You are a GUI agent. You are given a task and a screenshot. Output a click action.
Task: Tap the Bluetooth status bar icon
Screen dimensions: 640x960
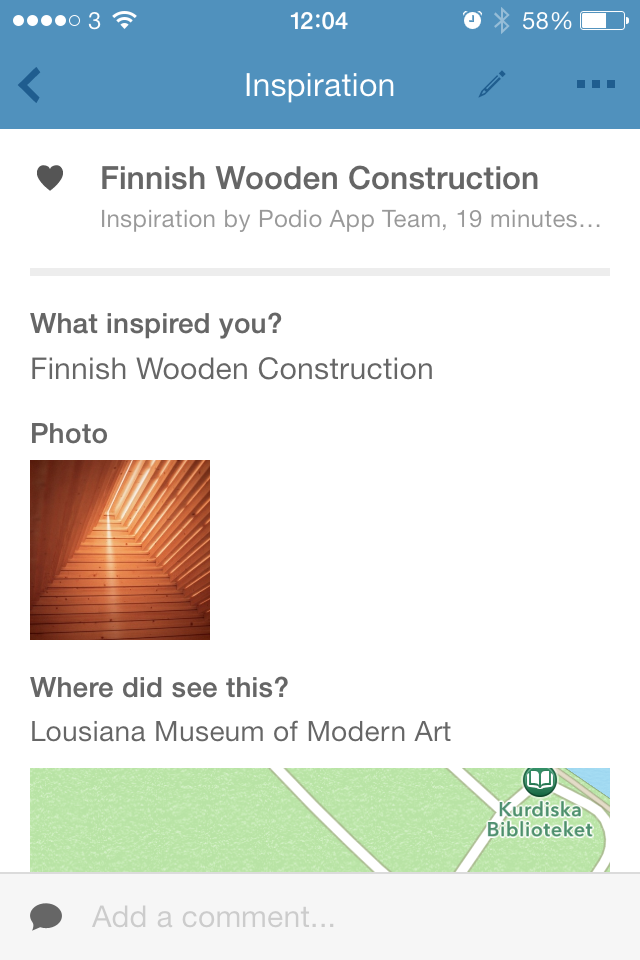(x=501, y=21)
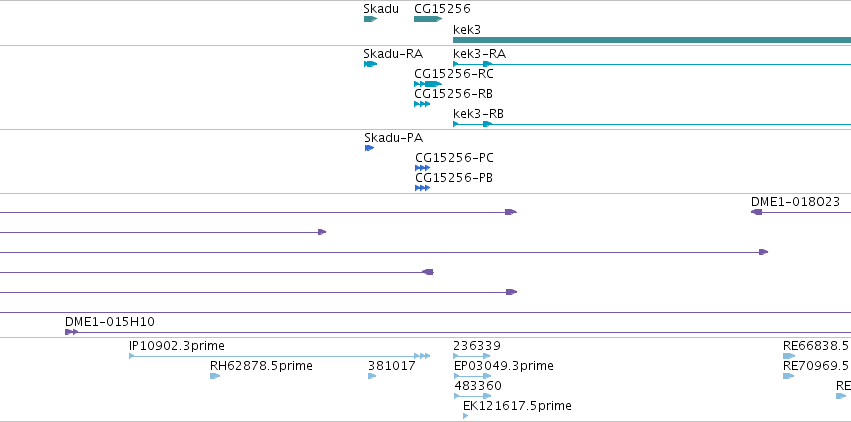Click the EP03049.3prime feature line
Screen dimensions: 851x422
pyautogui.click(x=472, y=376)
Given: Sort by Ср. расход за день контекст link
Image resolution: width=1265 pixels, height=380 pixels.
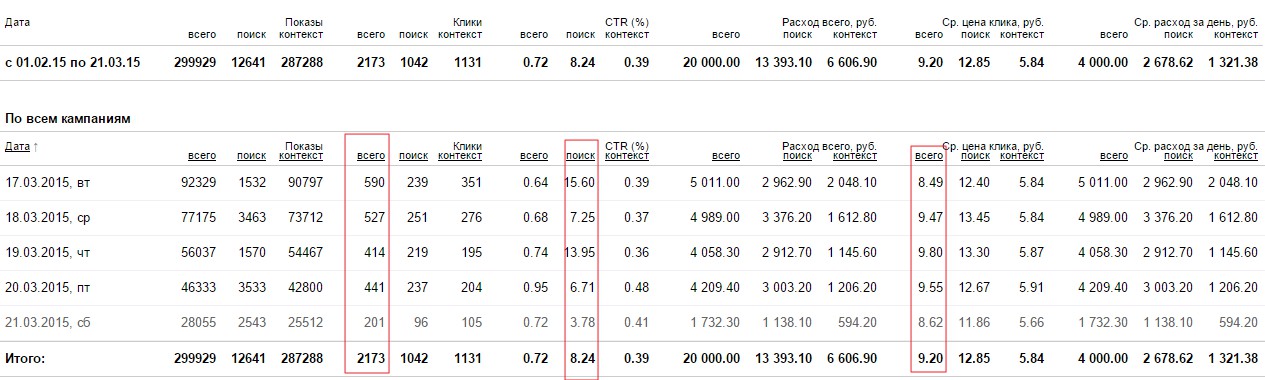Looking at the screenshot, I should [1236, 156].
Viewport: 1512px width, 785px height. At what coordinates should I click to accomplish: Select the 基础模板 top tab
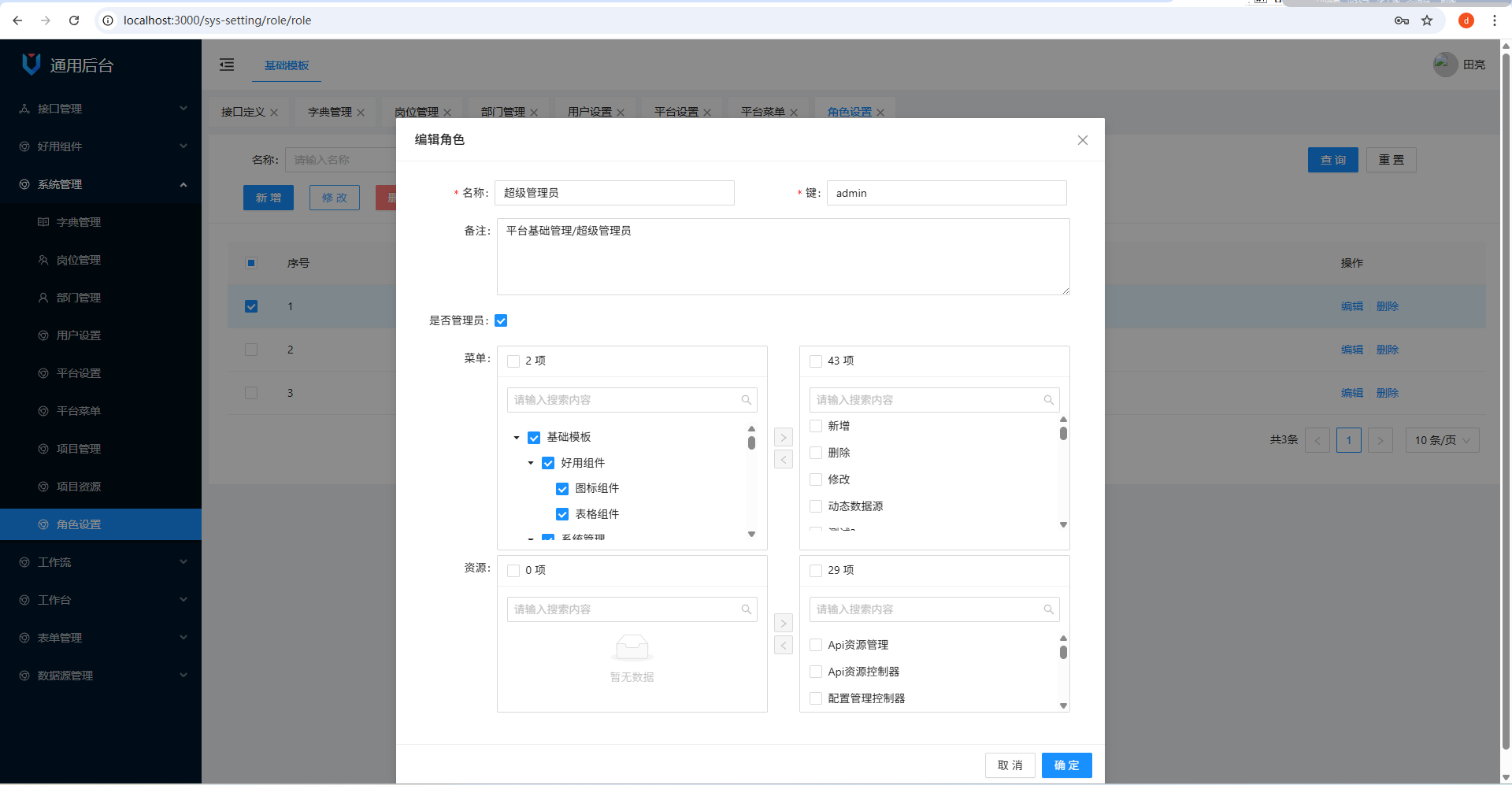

********

▶ **The request**:
Extract each line of the records above that contains the string "height".

▶ **Expected answer**:
Image resolution: width=1265 pixels, height=380 pixels.
Viewport: 1512px width, 785px height. At what coordinates should I click to accomplish: Select the 基础模板 top tab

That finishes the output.